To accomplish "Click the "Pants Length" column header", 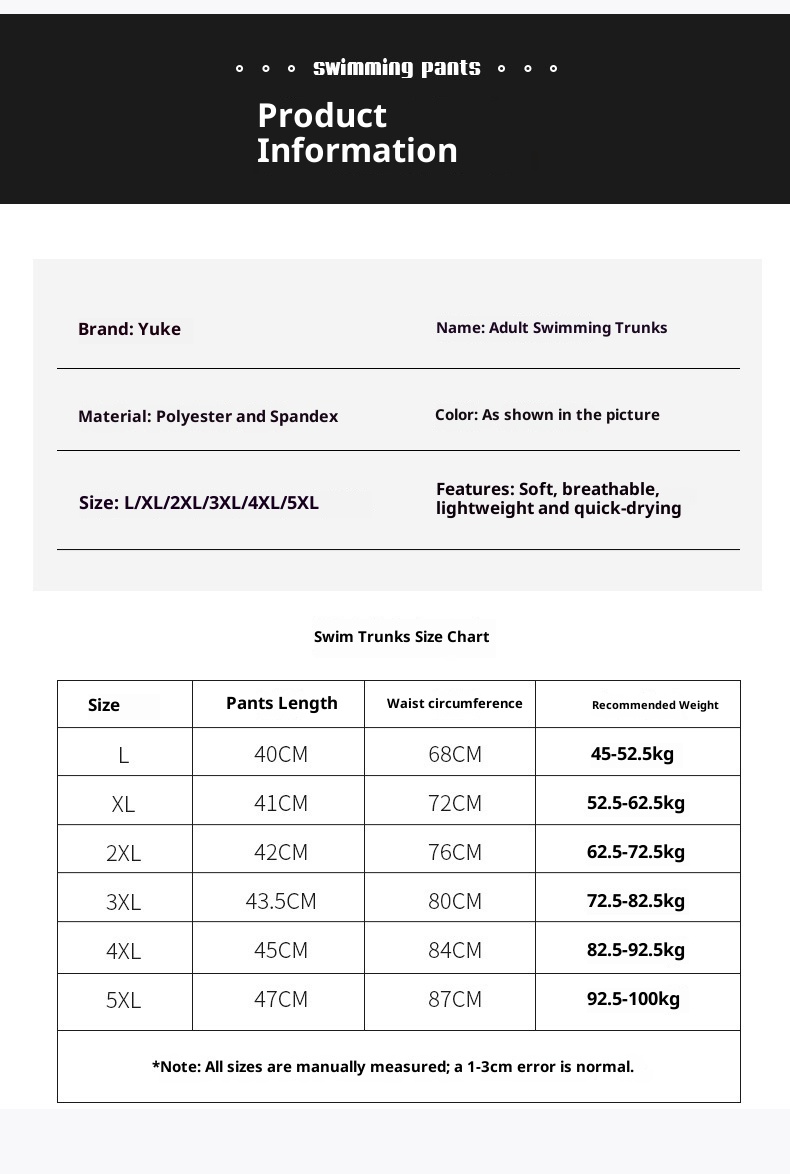I will [282, 703].
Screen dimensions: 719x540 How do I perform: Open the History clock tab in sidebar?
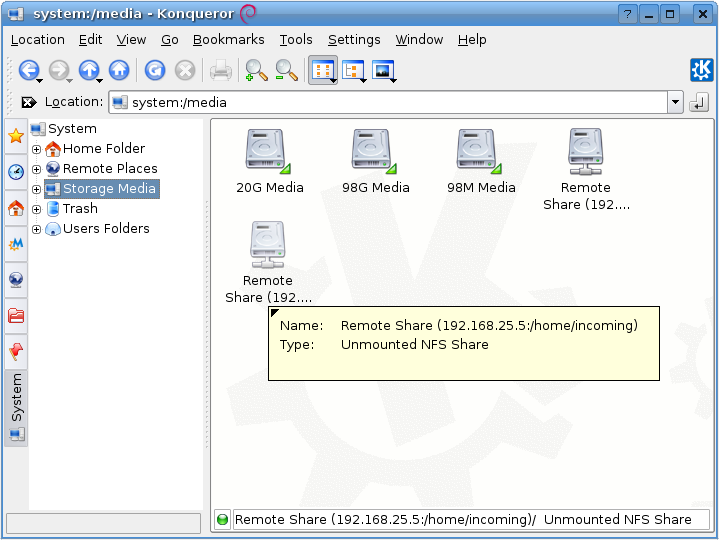(16, 172)
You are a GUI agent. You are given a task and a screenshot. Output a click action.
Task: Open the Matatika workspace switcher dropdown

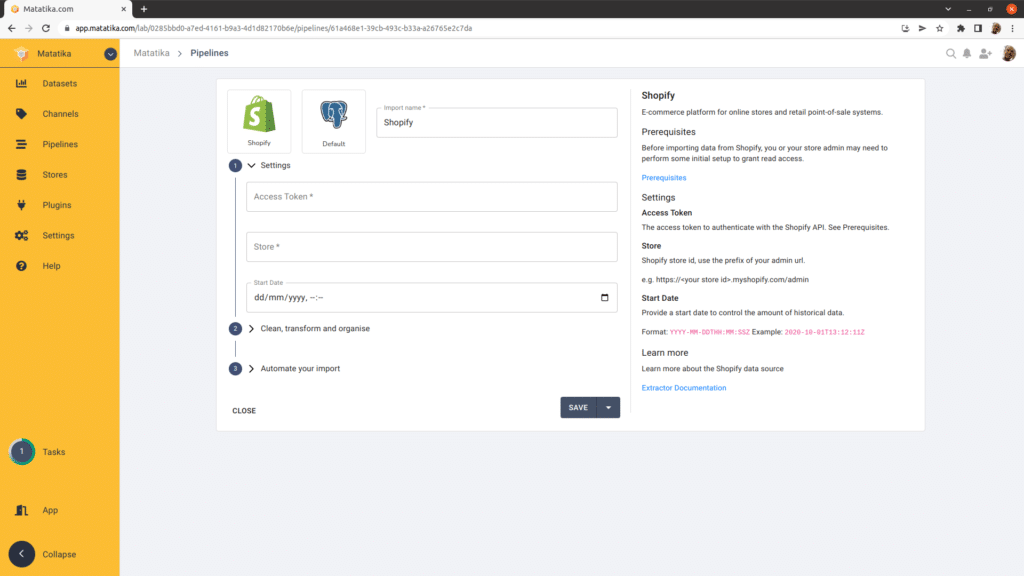[x=110, y=53]
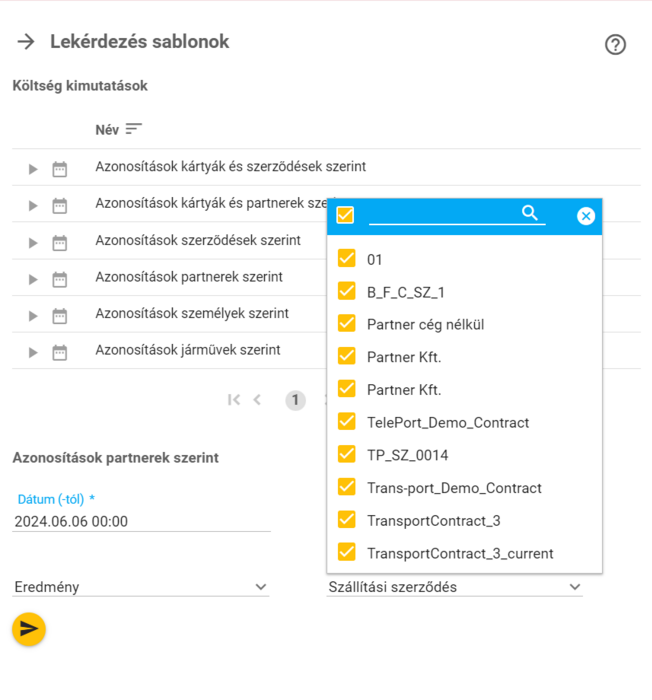Uncheck the TelePort_Demo_Contract checkbox
Viewport: 652px width, 700px height.
point(347,422)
______
ASSIGNMENT » Transcribe, please, the lines from the one holding "You are a GUI" to the final line of the material, both included, exactly and with no extra lines, and skip the pictures.

SOLUTION »
You are a GUI agent. You are given a task and a screenshot. Output a click action.
Task: Open the Matatika workspace switcher dropdown

[x=110, y=53]
Uncheck the TelePort_Demo_Contract checkbox
Viewport: 652px width, 700px height.
point(347,422)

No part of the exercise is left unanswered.